Monday, 26 July 2010
Full Moon Festival and a wash out Monday
Still here in Hoi An. We have had a couple of days of exploration and the town is lovely- like being on a film set really. We took a boat trip down the river and got a look at the villagers fishing with huge nets strung up everywhere and a little guy in his boat gleefully flinging his net in a great dome across the river and then paddling over to us for some remuneration following that dramatic photo opp!
On Sunday night we headed out to see the Full Moon festival for which this town is famed. We first sat down to the ancient SE Asian delicacy of pizza and G&Ts at a little place on the lane leading to the river and the action and watched with wry smiles as a sweet little fella in his official party green army uniform, complete with hat and yellow star on red background, try to turn back all wheeled contraptions from rickshaw, bicycle to moped from driving down the lane which he was closing off for the night. Hilarious as a greet yuge yankie chap tried to cycle past and met with a severe telling off from the party official half his size.
Slowly the lights all went out along the lane and by the river and we wandered along watching people sitting on the road side lighting pretend money and burning it in little fires. This is the money for their dead relatives to spend in heaven or hell-I would have burnt some fake money for dad but he'd only go and blow it on booze so I kept it and spent it on booze for myself instead!
Little children with their faces glowing from the lights of candles in home made lanterns everywhere. The river was in darkness but occasionally a lantern would glow enough for you to determine the vague silhouette of a person leaning over the side of the boat to launch little floating lights. It was really pretty but mad busy with people. We had some fun trying to take photographs (in our complete photographic ignorance of anything beyond point and click and without tripods to hold absolutely steady during a slow shutter speed or long aperture setting) Anyway we got a few fairly effective looking shots.. if a little blurry.
Yesterday we awoke to Lancashire weather. Dark, torrential rain all day. We did venture out during one slight respite but ended up having to retreat to a cafe for a lunch of rice and grilled beef (sort of made with a lush sauce and sesame seeds) Funny how hot it is even though the rain is incessant- you end up drenched with both sweat and rain. The remainder of the day we spent being restless in our room reading.
Today is back to heat and blue sky and we're planning to rent bikes to explore a little further around the countryside.

### SUPPLIED INFORMATION

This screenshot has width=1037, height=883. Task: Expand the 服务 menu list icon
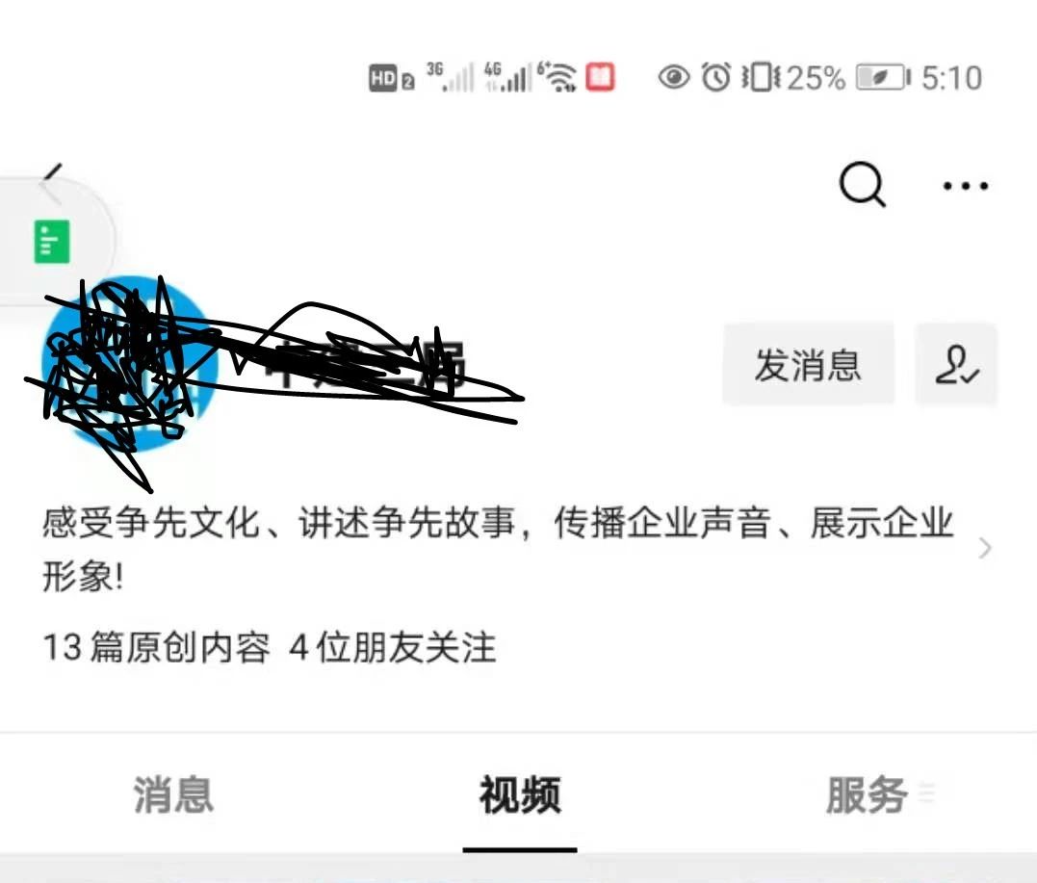coord(927,792)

### TASK INSTRUCTIONS
A. In the Hoi An travel post, what did the writers have for lunch at the cafe on the rainy day?
B. Put this sentence from the Hoi An travel post into Spanish: "Today is back to heat and blue sky and we're planning to rent bikes to explore a little further around the countryside."
C. Carry on the Hoi An travel post from its last sentence.
The listing plays no part in what comes next.

### ANSWERS TO THE EXERCISE
A. Rice and grilled beef.

B. Hoy vuelven el calor y el cielo azul, y pensamos alquilar bicicletas para explorar un poco más la campiña de los alrededores.

C.
I think we are both going through this strange internal dialogue about Vietnam and the holiday so far. Each of us suggested bailing either back to Cambodia or to Thailand yesterday.. but ultimately I think we're aware that we haven't really given V'Nam a proper chance yet. Saigon was cut short (the journey there having been hellish and then the journey away being hellish too) Hoi An is very touristy - lots of middle aged Aussies around in couples and foursomes and not much happening at night as Vietnamese around here basically shut down about 10ish. We fly back to BKK two weeks today and need to make decisions about how we spend that time. Probably we will head to Hue (3-4 hours away by bus) on Friday afternoon for maybe one or two days. I think then the plan is to head to Ninh Prihn (sp!) for a couple of nights for the chance to take a boat up the river there in amongst the lime stone karsts and sample some less touristy countryside. Then I guess it's Hanoi- which we've heard is favoured by most travellers though still a big busy city.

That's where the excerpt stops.